Problem statement:
Please reproduce everything from the start of the data down to the line containing "click(x=290, y=492)", changing "option" to "button" and leaving the rest unchanged. Omit the pictures.

[start]

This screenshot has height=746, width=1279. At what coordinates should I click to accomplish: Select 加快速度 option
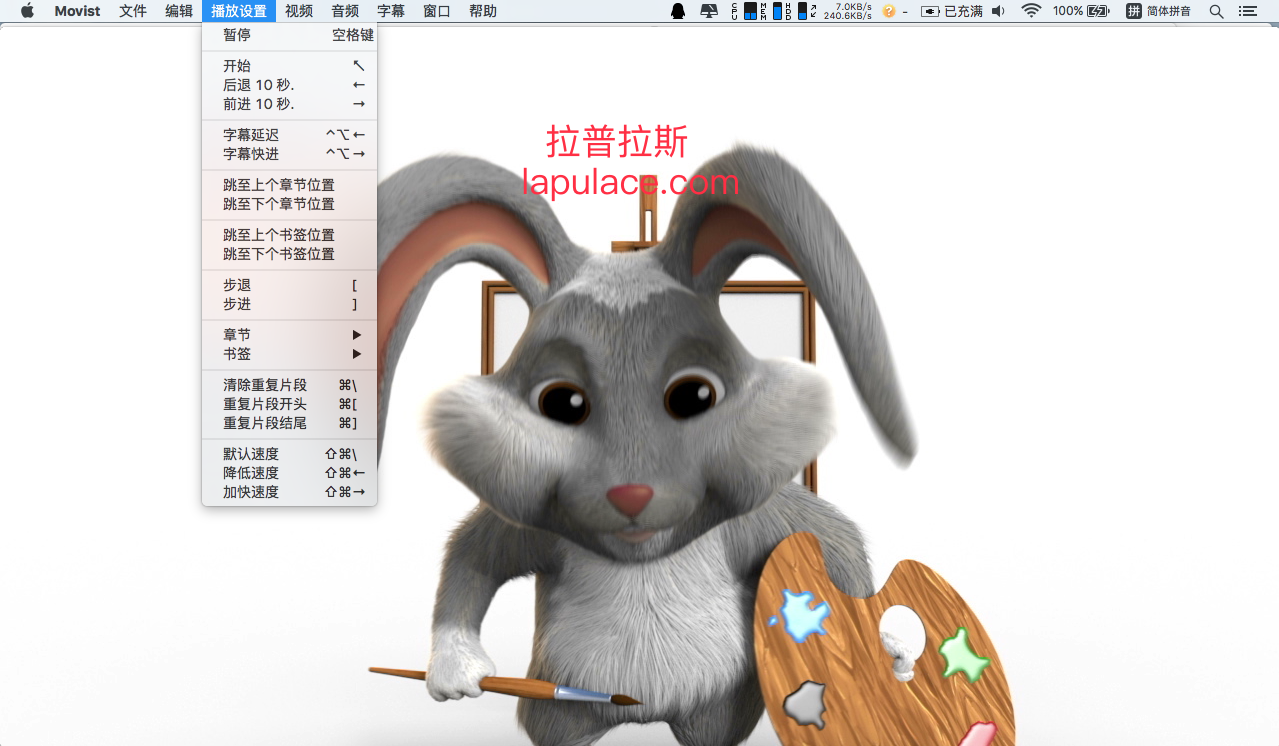click(x=290, y=492)
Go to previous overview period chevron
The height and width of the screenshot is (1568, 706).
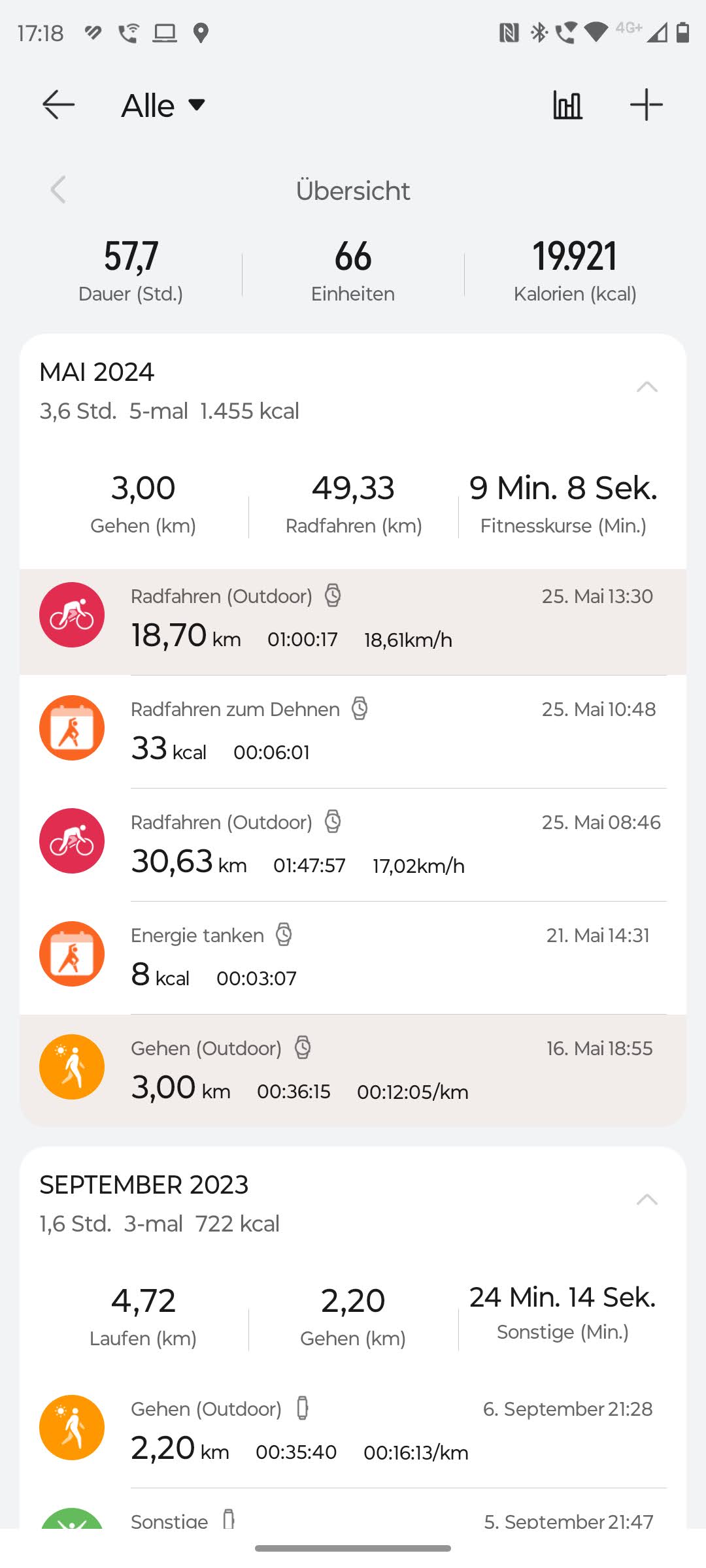[58, 190]
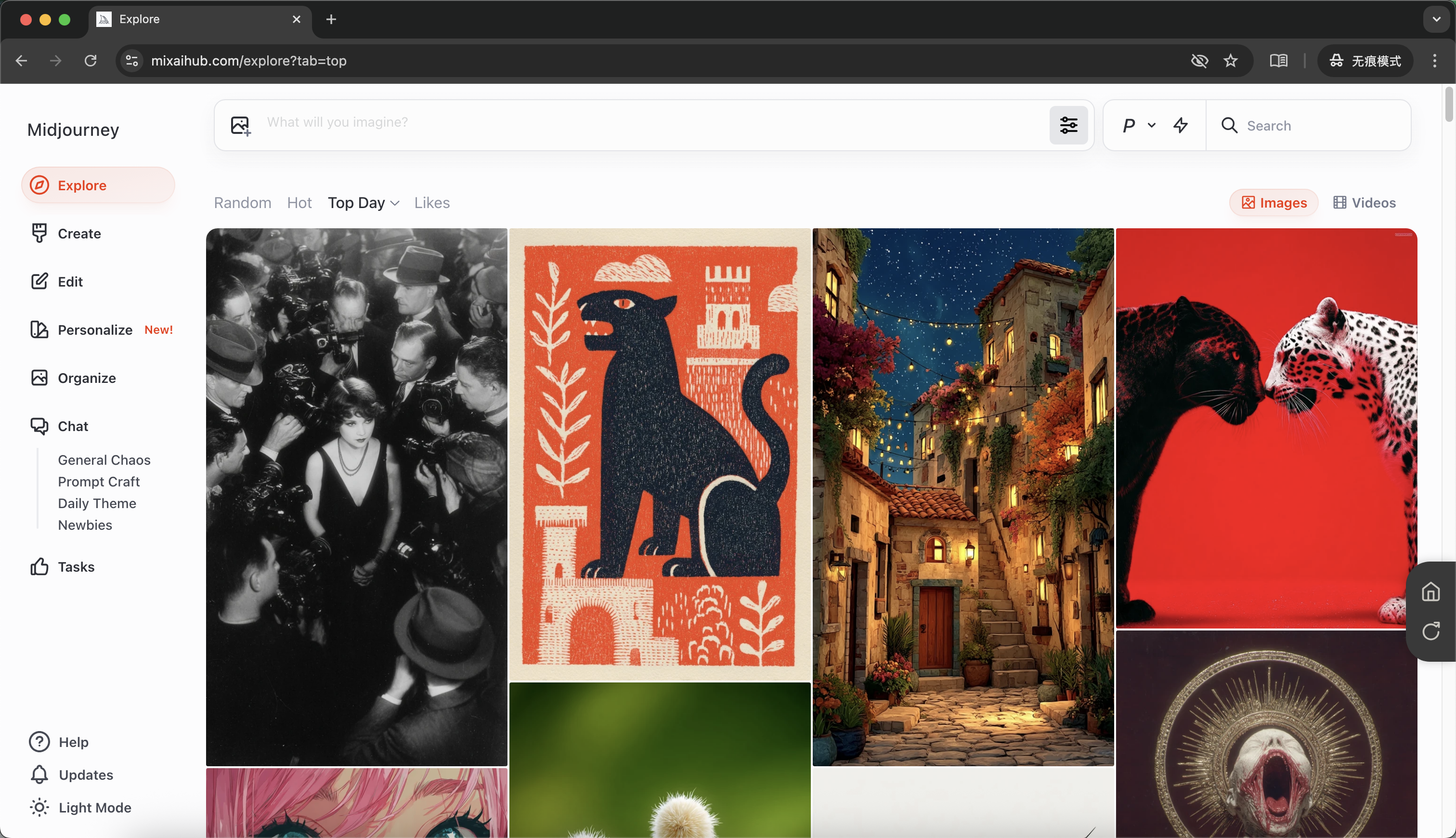Click the lightning bolt fast mode icon
The image size is (1456, 838).
[1181, 125]
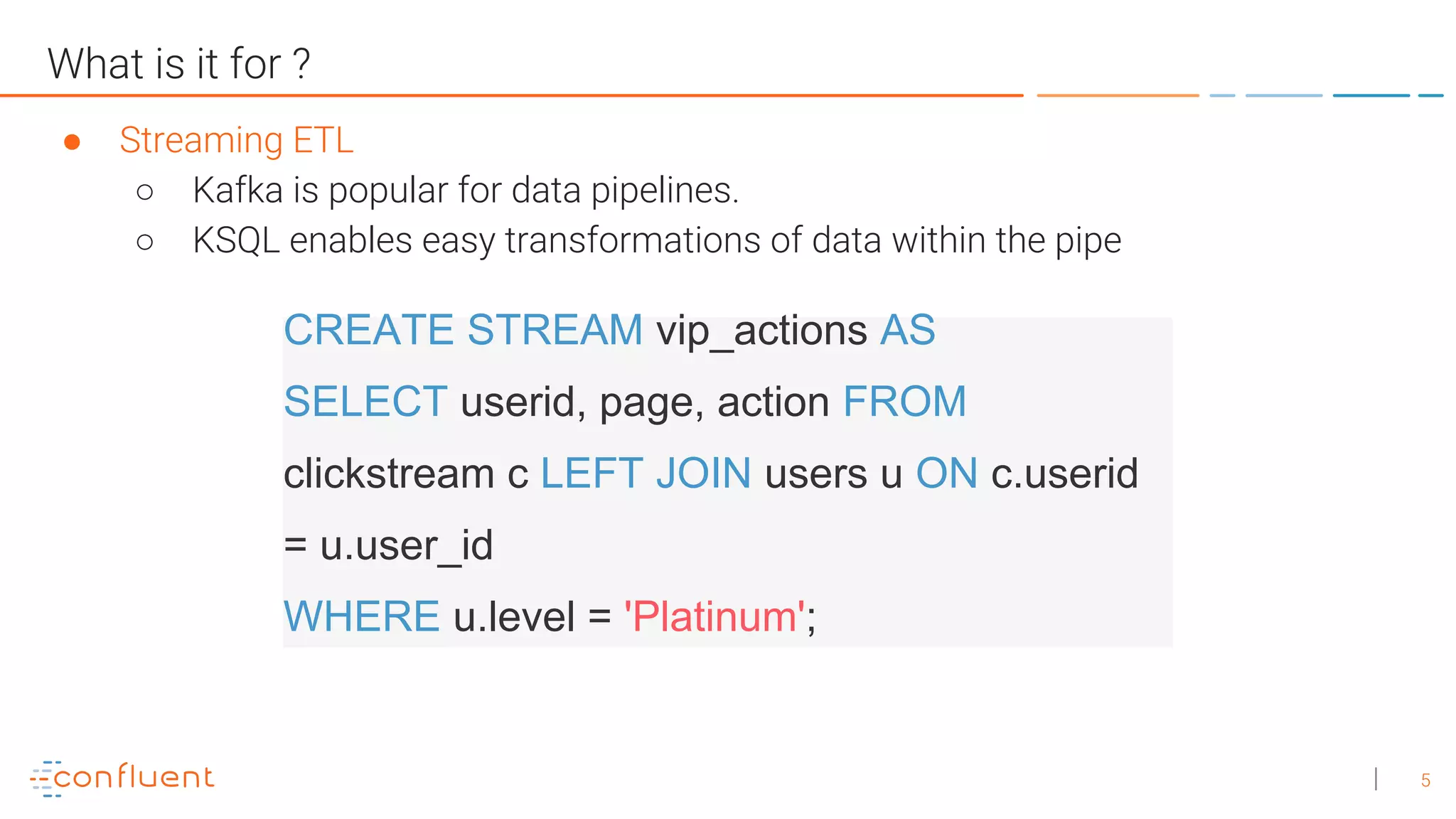The height and width of the screenshot is (819, 1456).
Task: Click the SELECT keyword in the query
Action: pyautogui.click(x=365, y=402)

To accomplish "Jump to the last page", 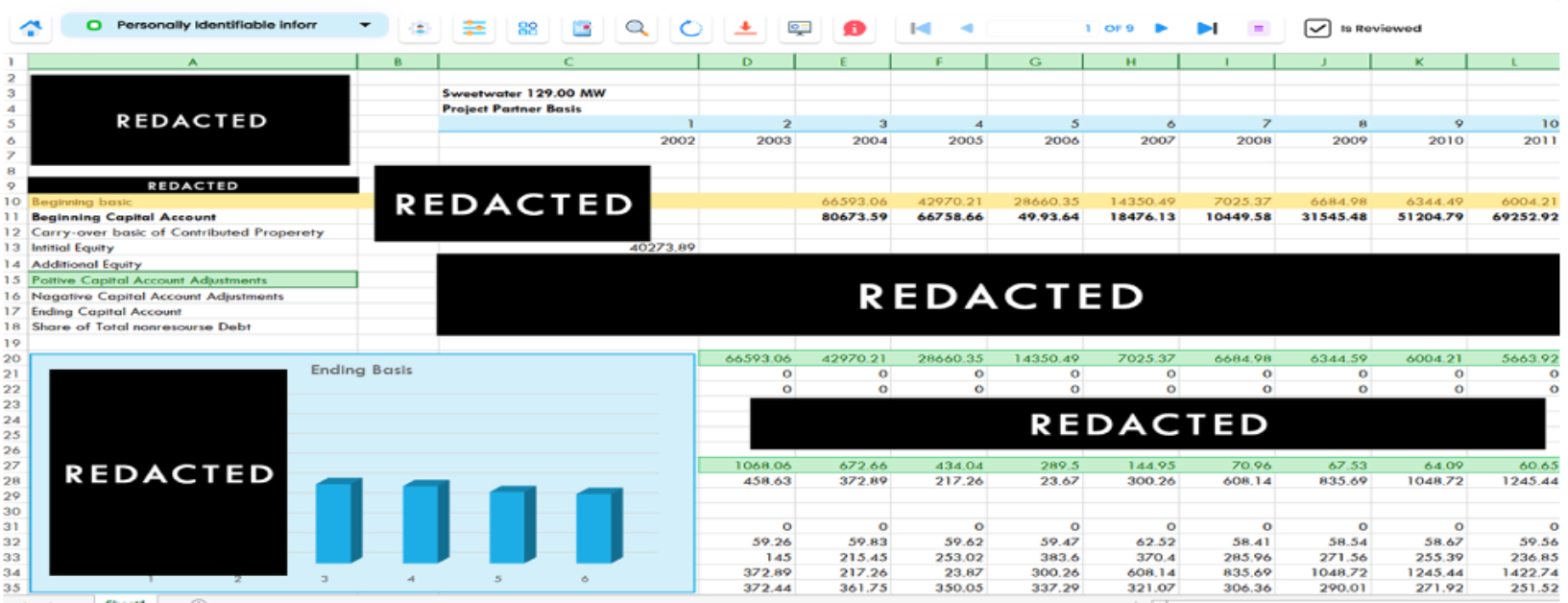I will point(1207,28).
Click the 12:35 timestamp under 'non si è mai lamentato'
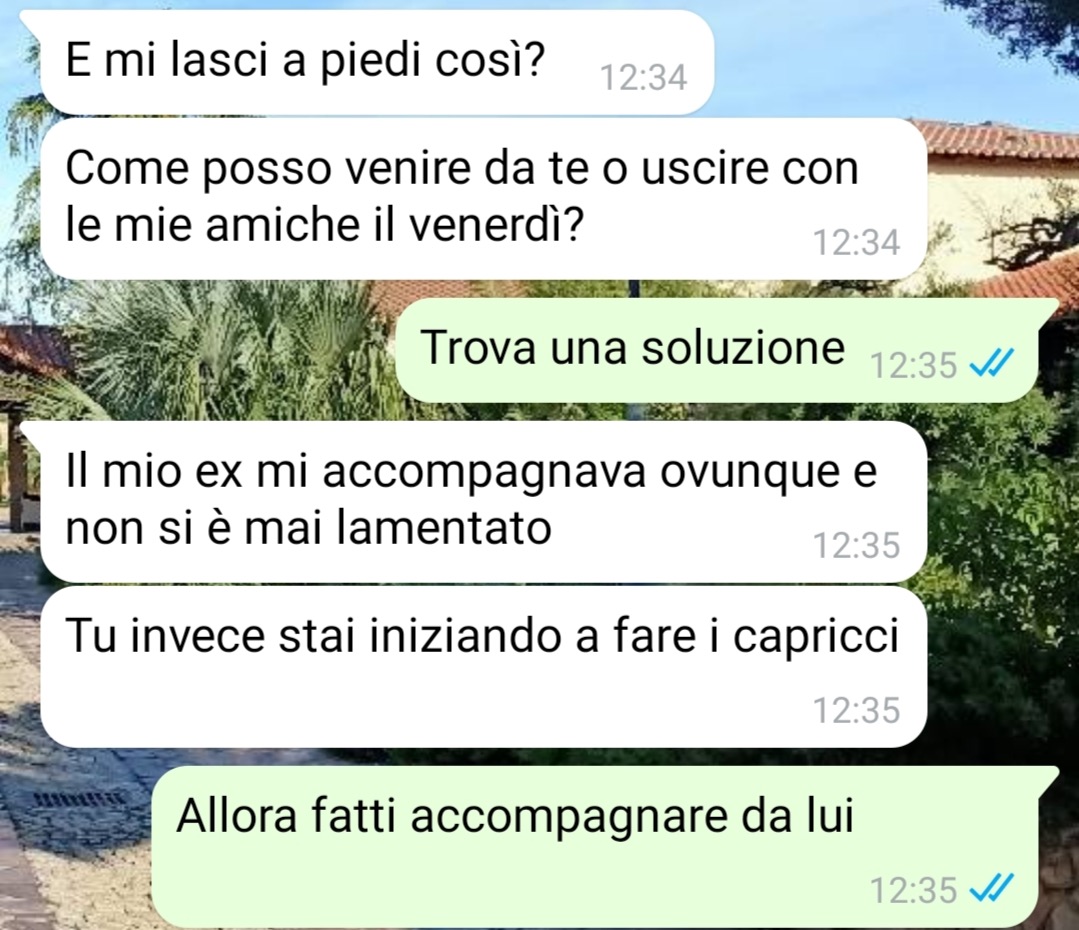Viewport: 1079px width, 930px height. 857,545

[end]

Final answer:
This screenshot has height=746, width=1279. At what coordinates should I click to accomplish: Select 加快速度 button
click(x=290, y=492)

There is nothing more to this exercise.